__Problem requirements__.
Copy each of the following lines without any changes.

Records from a collection
══════════════════════════════

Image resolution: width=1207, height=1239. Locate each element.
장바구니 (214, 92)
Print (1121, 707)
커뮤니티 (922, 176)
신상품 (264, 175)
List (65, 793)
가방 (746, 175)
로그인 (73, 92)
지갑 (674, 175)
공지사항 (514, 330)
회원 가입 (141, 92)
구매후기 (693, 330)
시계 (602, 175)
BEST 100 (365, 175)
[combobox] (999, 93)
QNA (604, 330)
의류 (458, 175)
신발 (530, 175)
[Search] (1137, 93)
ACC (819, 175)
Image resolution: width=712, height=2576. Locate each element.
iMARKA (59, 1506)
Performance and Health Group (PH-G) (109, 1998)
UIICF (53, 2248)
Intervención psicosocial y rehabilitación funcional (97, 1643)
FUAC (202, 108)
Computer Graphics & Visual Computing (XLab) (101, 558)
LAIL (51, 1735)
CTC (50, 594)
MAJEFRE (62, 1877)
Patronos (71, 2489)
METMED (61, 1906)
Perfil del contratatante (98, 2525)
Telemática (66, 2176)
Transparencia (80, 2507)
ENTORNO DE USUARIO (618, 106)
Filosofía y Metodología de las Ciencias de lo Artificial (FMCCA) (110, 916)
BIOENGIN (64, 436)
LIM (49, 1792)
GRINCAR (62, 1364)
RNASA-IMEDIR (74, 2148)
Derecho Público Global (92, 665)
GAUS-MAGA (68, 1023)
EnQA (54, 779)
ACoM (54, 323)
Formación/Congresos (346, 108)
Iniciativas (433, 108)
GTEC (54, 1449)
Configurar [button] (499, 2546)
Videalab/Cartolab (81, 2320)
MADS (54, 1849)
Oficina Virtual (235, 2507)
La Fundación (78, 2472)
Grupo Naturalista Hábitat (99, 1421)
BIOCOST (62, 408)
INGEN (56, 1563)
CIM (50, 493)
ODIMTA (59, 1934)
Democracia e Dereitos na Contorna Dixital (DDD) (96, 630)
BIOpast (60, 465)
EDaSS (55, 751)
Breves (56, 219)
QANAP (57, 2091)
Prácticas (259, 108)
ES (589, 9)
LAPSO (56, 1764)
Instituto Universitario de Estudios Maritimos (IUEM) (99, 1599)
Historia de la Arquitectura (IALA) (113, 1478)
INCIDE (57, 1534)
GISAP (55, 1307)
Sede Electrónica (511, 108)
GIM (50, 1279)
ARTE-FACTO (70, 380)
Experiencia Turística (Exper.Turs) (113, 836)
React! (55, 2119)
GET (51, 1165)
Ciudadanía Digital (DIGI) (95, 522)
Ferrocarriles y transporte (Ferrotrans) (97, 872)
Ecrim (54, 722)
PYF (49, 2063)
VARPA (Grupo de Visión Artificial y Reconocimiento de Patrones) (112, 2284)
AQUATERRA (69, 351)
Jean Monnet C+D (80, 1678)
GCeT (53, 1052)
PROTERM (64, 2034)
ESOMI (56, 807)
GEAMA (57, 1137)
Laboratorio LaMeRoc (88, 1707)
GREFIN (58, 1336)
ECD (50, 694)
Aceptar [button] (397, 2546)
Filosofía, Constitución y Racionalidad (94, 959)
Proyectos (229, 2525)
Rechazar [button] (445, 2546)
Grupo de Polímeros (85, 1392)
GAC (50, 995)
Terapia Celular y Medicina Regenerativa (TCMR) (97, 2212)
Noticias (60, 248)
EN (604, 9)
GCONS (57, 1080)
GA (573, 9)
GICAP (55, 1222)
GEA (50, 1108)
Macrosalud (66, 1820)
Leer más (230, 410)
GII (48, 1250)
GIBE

══════════════════════════════

__Worked solution__.
Image resolution: width=1207, height=1239. Locate each element.
장바구니 (214, 92)
Print (1121, 707)
커뮤니티 (922, 176)
신상품 (264, 175)
List (65, 793)
가방 (746, 175)
로그인 (73, 92)
지갑 (674, 175)
공지사항 (514, 330)
회원 가입 (141, 92)
구매후기 (693, 330)
시계 (602, 175)
BEST 100 (365, 175)
[combobox] (999, 93)
QNA (604, 330)
의류 (458, 175)
신발 (530, 175)
[Search] (1137, 93)
ACC (819, 175)
Image resolution: width=712, height=2576. Locate each element.
iMARKA (59, 1506)
Performance and Health Group (PH-G) (109, 1998)
UIICF (53, 2248)
Intervención psicosocial y rehabilitación funcional (97, 1643)
FUAC (202, 108)
Computer Graphics & Visual Computing (XLab) (101, 558)
LAIL (51, 1735)
CTC (50, 594)
MAJEFRE (62, 1877)
Patronos (71, 2489)
METMED (61, 1906)
Perfil del contratatante (98, 2525)
Telemática (66, 2176)
Transparencia (80, 2507)
ENTORNO DE USUARIO (618, 106)
Filosofía y Metodología de las Ciencias de lo Artificial (FMCCA) (110, 916)
BIOENGIN (64, 436)
LIM (49, 1792)
GRINCAR (62, 1364)
RNASA-IMEDIR (74, 2148)
Derecho Público Global (92, 665)
GAUS-MAGA (68, 1023)
EnQA (54, 779)
ACoM (54, 323)
Formación/Congresos (346, 108)
Iniciativas (433, 108)
GTEC (54, 1449)
Configurar [button] (499, 2546)
Videalab/Cartolab (81, 2320)
MADS (54, 1849)
Oficina Virtual (235, 2507)
La Fundación (78, 2472)
Grupo Naturalista Hábitat (99, 1421)
BIOCOST (62, 408)
INGEN (56, 1563)
CIM (50, 493)
ODIMTA (59, 1934)
Democracia e Dereitos na Contorna Dixital (DDD) (96, 630)
BIOpast (60, 465)
EDaSS (55, 751)
Breves (56, 219)
QANAP (57, 2091)
Prácticas (259, 108)
ES (589, 9)
LAPSO (56, 1764)
Instituto Universitario de Estudios Maritimos (IUEM) (99, 1599)
Historia de la Arquitectura (IALA) (113, 1478)
INCIDE (57, 1534)
GISAP (55, 1307)
Sede Electrónica (511, 108)
GIM (50, 1279)
ARTE-FACTO (70, 380)
Experiencia Turística (Exper.Turs) (113, 836)
React! (55, 2119)
GET (51, 1165)
Ciudadanía Digital (DIGI) (95, 522)
Ferrocarriles y transporte (Ferrotrans) (97, 872)
Ecrim (54, 722)
PYF (49, 2063)
VARPA (Grupo de Visión Artificial y Reconocimiento de Patrones) (112, 2284)
AQUATERRA (69, 351)
Jean Monnet C+D (80, 1678)
GCeT (53, 1052)
PROTERM (64, 2034)
ESOMI (56, 807)
GEAMA (57, 1137)
Laboratorio LaMeRoc (88, 1707)
GREFIN (58, 1336)
ECD (50, 694)
Aceptar [button] (397, 2546)
Filosofía, Constitución y Racionalidad (94, 959)
Proyectos (229, 2525)
Rechazar [button] (445, 2546)
Grupo de Polímeros (85, 1392)
GAC (50, 995)
Terapia Celular y Medicina Regenerativa (TCMR) (97, 2212)
Noticias (60, 248)
EN (604, 9)
GCONS (57, 1080)
GA (573, 9)
GICAP (55, 1222)
GEA (50, 1108)
Macrosalud (66, 1820)
Leer más (230, 410)
GII (48, 1250)
GIBE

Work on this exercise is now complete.